Reconstruction of microvasculature within a 250  ×  250  ×  600 μm cube of SI cortical tissue. Arterioles are in red, veins in blue and capillaries in green. Top corresponds to the cortical surface

Fig. 15.22
figure 22_15

Evolution of intrinsic imaging signals in response to a forepaw stimulus. Bilateral ratio images of HbO, Hb, HbT and speckle contrast are shown. Red and black arrows point to the surface arteries and veins, respectively. Negative change in speckle contrast corresponds to an increase in speed of RBCs (an increase in CBF)

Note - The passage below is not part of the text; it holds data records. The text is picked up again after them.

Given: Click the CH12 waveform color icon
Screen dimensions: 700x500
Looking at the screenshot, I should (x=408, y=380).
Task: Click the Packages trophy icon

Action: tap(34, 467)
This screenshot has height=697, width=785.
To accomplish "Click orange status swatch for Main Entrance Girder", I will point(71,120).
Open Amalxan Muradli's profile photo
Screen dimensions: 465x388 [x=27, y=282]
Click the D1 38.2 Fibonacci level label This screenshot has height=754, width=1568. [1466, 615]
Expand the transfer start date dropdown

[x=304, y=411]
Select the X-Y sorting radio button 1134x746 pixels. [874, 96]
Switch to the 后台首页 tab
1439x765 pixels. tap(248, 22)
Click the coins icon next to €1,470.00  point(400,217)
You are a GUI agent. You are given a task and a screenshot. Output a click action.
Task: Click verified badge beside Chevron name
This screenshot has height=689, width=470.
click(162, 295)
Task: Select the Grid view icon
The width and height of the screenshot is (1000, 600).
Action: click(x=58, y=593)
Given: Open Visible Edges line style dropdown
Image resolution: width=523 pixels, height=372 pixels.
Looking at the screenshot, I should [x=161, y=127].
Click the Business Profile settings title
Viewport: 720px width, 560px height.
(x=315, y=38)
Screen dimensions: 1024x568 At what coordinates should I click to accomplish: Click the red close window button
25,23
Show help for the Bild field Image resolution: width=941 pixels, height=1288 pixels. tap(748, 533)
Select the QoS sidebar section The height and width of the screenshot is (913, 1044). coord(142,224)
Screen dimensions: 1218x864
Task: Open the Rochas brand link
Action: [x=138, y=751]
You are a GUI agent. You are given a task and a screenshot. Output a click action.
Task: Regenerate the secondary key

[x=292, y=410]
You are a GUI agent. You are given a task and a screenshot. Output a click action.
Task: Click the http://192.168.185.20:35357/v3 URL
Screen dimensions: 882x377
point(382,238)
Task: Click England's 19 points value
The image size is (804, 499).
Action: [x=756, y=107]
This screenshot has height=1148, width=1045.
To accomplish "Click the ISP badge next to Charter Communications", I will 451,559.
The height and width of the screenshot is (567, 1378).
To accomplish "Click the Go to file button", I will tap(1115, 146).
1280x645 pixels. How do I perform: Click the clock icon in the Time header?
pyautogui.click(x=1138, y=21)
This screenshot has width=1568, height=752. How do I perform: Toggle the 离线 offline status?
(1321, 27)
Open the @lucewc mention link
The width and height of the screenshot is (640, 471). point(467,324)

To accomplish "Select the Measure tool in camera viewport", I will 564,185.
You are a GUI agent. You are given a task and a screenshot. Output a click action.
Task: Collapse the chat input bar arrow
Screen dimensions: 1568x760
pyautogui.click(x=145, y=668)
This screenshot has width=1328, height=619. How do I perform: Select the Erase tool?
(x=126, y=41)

In contrast to optical imaging of intrinsic signals, 2-photon microscopy provides the ultimate single-vessel resolution down to  ∼  600 μm below the surface. Two-photon measurements indicate that both arteries/arterioles and capillaries have a biphasic response to stimulus with initial dilation followed by a constriction (Devor et al. 2007; Boas et al. 2008; Devor et al. 2008b; Tian et al. 2008) (Table 15.1, finding 7). Arteriolar walls contain smooth muscle cells and their diameter can be actively controlled by vasoactive mediators (for review see (Iadecola 2004; Lauritzen 2005; Hamel 2006)). Recently, it has been shown in a brain slice preparation that capillary diameters can be actively controlled by perycites - single-cell contractile cells found most often at capillary branching points. This mechanism might be responsible for the capillary dilation observed in vivo (Stefanovic et al. 2008; Tian et al. 2008).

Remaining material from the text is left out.